We can emphatically not expect the experts to do their job. Those cited as having the most expertise (virologists who undertake gain-of-function research, symbolically under the auspices of HHS’ toothless P3CO regulation framework) have the most to lose from a finding that the pandemic’s source was a lab leak. They lose all the grants and public financial support, not to mention endure unending public scorn that will haunt the their careers for the duration.

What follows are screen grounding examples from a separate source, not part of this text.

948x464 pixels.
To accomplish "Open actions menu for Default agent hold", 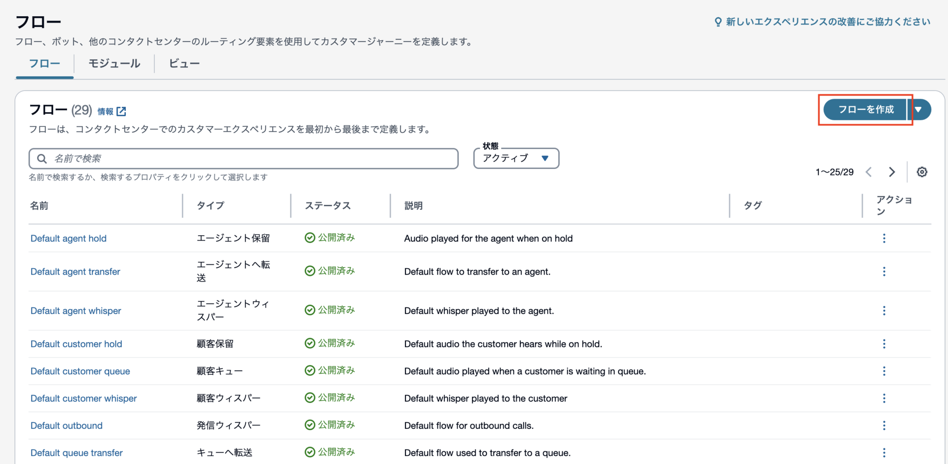I will (x=884, y=238).
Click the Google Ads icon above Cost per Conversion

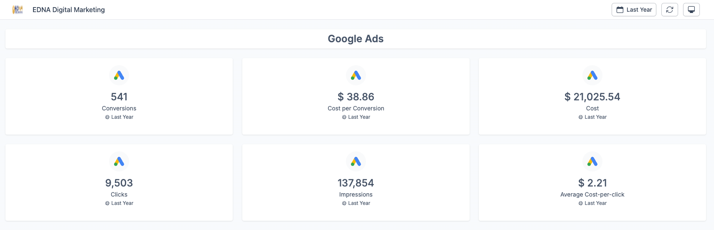tap(356, 75)
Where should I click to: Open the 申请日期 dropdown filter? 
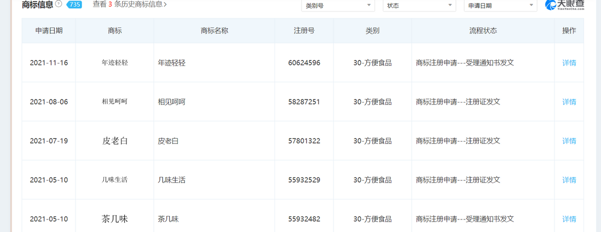tap(501, 6)
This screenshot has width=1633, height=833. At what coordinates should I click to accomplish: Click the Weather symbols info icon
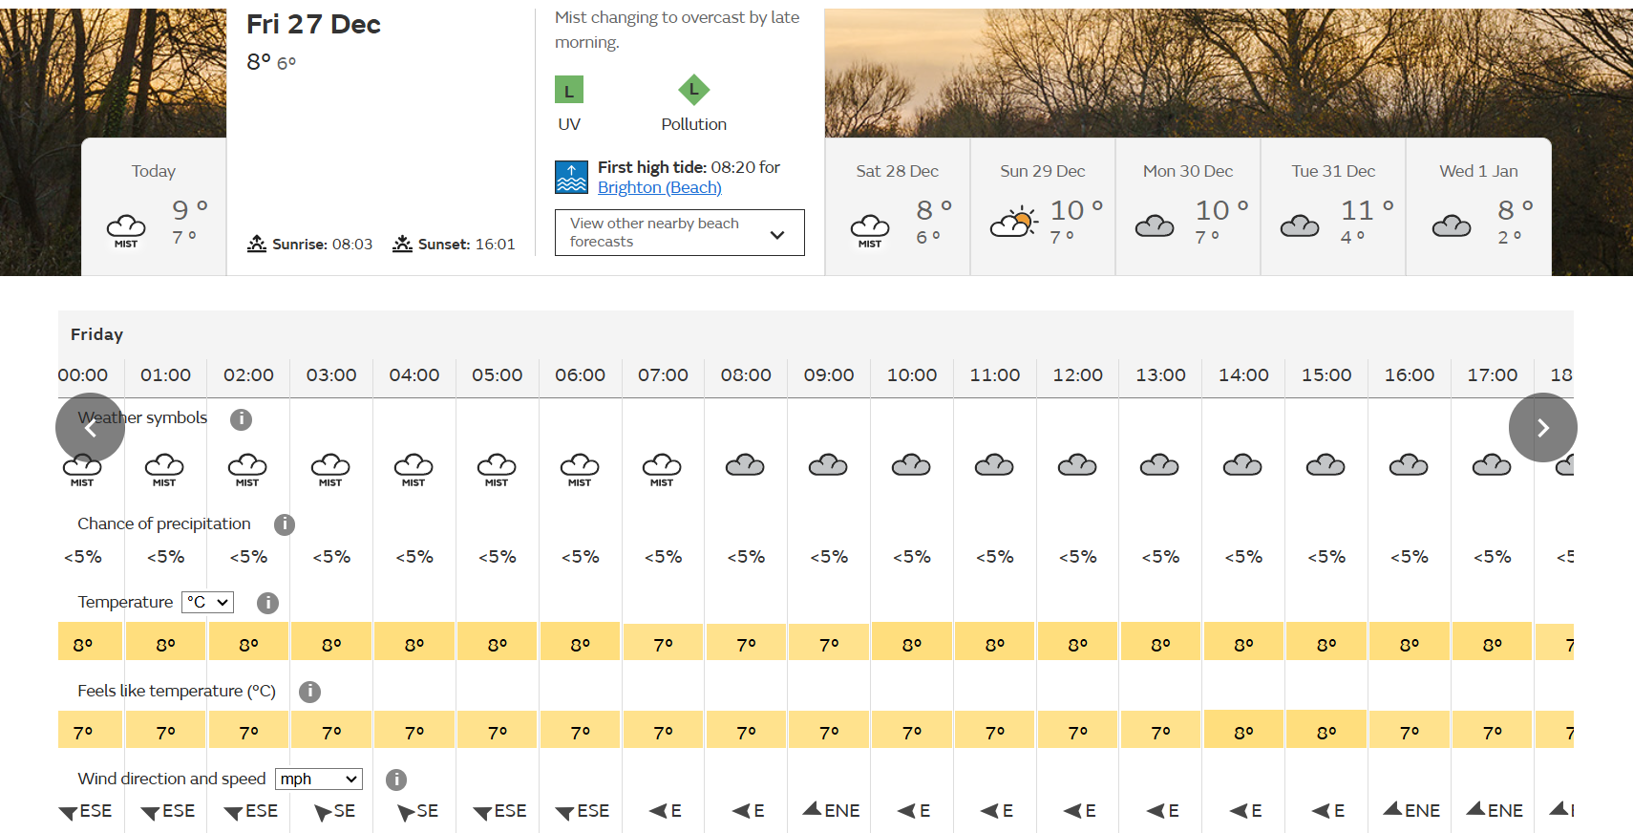[241, 419]
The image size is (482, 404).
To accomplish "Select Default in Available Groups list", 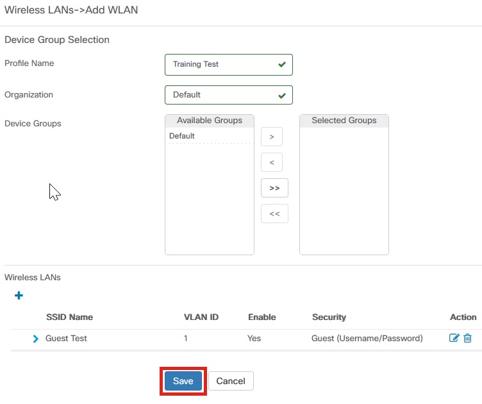I will coord(210,136).
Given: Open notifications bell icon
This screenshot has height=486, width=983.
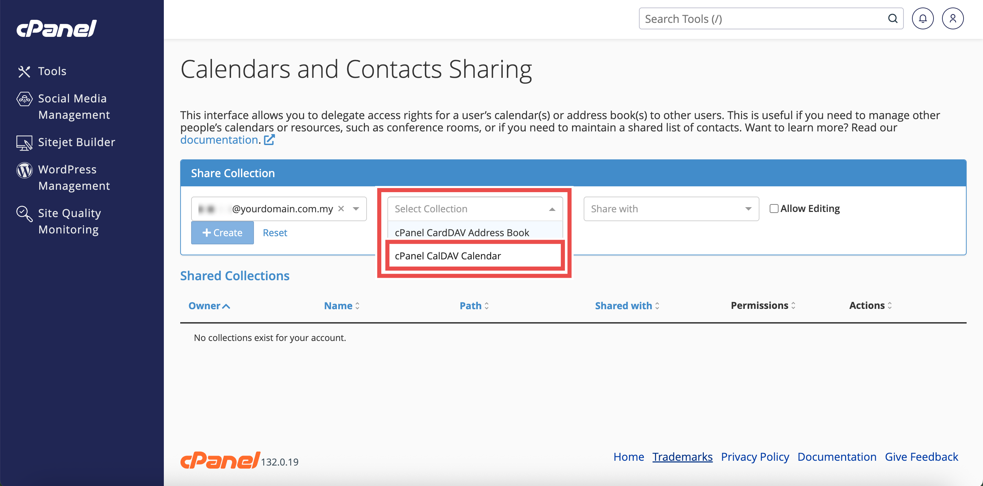Looking at the screenshot, I should pos(922,19).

For evidence that the relevant, oft-cited scientists act precisely this way, one need no more than to look at @BlockedVirology’s retweets: https://twitter.com/blockedvirology

Scientists are human - I would highly recommend disabusing oneself of the notion that they might act contrary to overwhelming human incentives in as weighty a context as investigating the origins of the greatest pandemic in a century.

The only alternative in the face of this embedded conflict of interest in our (society’s) ability to credibly investigate the pandemic’s origins is for technically-minded individuals (who don’t run multimillion dollar virology labs) to avail themselves of the findings gathered to date on the origins (there’s lots! Just need to take a look, the contributors to the above feed are a good place to start), and advocate to their representatives for a credible & even-handed origins investigation.

Failing that, expect no origin beyond all reasonable doubt to be credibly identified in our lifetimes.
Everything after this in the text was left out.